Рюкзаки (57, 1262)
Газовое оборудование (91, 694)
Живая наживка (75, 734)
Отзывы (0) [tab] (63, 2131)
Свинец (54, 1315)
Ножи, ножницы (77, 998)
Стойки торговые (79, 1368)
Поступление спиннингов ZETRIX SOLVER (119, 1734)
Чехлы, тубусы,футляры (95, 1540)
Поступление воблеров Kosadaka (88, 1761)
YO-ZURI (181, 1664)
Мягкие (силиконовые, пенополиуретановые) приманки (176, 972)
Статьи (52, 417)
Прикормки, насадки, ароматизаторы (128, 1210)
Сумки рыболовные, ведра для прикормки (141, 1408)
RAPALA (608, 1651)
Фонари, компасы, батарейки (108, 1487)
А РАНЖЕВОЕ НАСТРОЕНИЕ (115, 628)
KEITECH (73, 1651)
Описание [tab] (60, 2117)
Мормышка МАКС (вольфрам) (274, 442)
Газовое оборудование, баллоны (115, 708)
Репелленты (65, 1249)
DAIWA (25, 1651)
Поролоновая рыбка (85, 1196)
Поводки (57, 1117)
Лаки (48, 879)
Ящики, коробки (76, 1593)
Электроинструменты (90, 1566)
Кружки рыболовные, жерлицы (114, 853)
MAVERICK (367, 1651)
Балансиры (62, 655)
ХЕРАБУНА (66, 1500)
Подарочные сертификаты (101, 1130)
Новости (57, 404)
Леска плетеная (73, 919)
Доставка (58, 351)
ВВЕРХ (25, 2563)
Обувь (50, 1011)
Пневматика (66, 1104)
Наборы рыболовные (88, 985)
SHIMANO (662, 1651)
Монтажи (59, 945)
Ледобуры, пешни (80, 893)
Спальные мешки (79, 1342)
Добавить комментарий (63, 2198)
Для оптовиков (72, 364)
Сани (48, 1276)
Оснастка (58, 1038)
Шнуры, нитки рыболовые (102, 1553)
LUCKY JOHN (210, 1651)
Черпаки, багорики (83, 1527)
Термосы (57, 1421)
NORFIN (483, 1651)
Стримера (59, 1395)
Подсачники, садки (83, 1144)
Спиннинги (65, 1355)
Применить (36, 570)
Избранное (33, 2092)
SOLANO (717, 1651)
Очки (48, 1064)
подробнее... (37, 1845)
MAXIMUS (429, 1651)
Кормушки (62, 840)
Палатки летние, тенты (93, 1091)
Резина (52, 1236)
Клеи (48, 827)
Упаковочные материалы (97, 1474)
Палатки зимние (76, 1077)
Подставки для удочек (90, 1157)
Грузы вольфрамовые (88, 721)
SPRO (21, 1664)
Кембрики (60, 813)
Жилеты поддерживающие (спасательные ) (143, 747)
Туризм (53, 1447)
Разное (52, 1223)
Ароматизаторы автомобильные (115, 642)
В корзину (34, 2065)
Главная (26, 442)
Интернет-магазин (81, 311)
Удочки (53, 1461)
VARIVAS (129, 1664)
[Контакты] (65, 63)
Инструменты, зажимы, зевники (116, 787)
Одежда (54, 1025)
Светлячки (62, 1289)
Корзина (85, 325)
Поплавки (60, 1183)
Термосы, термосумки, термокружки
==================================================
Make an exact copy of every entry.

Answer box —
Рюкзаки (57, 1262)
Газовое оборудование (91, 694)
Живая наживка (75, 734)
Отзывы (0) [tab] (63, 2131)
Свинец (54, 1315)
Ножи, ножницы (77, 998)
Стойки торговые (79, 1368)
Поступление спиннингов ZETRIX SOLVER (119, 1734)
Чехлы, тубусы,футляры (95, 1540)
Поступление воблеров Kosadaka (88, 1761)
YO-ZURI (181, 1664)
Мягкие (силиконовые, пенополиуретановые) приманки (176, 972)
Статьи (52, 417)
Прикормки, насадки, ароматизаторы (128, 1210)
Сумки рыболовные, ведра для прикормки (141, 1408)
RAPALA (608, 1651)
Фонари, компасы, батарейки (108, 1487)
А РАНЖЕВОЕ НАСТРОЕНИЕ (115, 628)
KEITECH (73, 1651)
Описание [tab] (60, 2117)
Мормышка МАКС (вольфрам) (274, 442)
Газовое оборудование, баллоны (115, 708)
Репелленты (65, 1249)
DAIWA (25, 1651)
Поролоновая рыбка (85, 1196)
Поводки (57, 1117)
Лаки (48, 879)
Ящики, коробки (76, 1593)
Электроинструменты (90, 1566)
Кружки рыболовные, жерлицы (114, 853)
MAVERICK (367, 1651)
Балансиры (62, 655)
ХЕРАБУНА (66, 1500)
Подарочные сертификаты (101, 1130)
Новости (57, 404)
Леска плетеная (73, 919)
Доставка (58, 351)
ВВЕРХ (25, 2563)
Обувь (50, 1011)
Пневматика (66, 1104)
Наборы рыболовные (88, 985)
SHIMANO (662, 1651)
Монтажи (59, 945)
Ледобуры, пешни (80, 893)
Спальные мешки (79, 1342)
Добавить комментарий (63, 2198)
Для оптовиков (72, 364)
Сани (48, 1276)
Оснастка (58, 1038)
Шнуры, нитки рыболовые (102, 1553)
LUCKY JOHN (210, 1651)
Черпаки, багорики (83, 1527)
Термосы (57, 1421)
NORFIN (483, 1651)
Стримера (59, 1395)
Подсачники, садки (83, 1144)
Спиннинги (65, 1355)
Применить (36, 570)
Избранное (33, 2092)
SOLANO (717, 1651)
Очки (48, 1064)
подробнее... (37, 1845)
MAXIMUS (429, 1651)
Кормушки (62, 840)
Палатки летние, тенты (93, 1091)
Резина (52, 1236)
Клеи (48, 827)
Упаковочные материалы (97, 1474)
Палатки зимние (76, 1077)
Подставки для удочек (90, 1157)
Грузы вольфрамовые (88, 721)
SPRO (21, 1664)
Кембрики (60, 813)
Жилеты поддерживающие (спасательные ) (143, 747)
Туризм (53, 1447)
Разное (52, 1223)
Ароматизаторы автомобильные (115, 642)
В корзину (34, 2065)
Главная (26, 442)
Интернет-магазин (81, 311)
Удочки (53, 1461)
VARIVAS (129, 1664)
[Контакты] (65, 63)
Инструменты, зажимы, зевники (116, 787)
Одежда (54, 1025)
Светлячки (62, 1289)
Корзина (85, 325)
Поплавки (60, 1183)
Термосы, термосумки, термокружки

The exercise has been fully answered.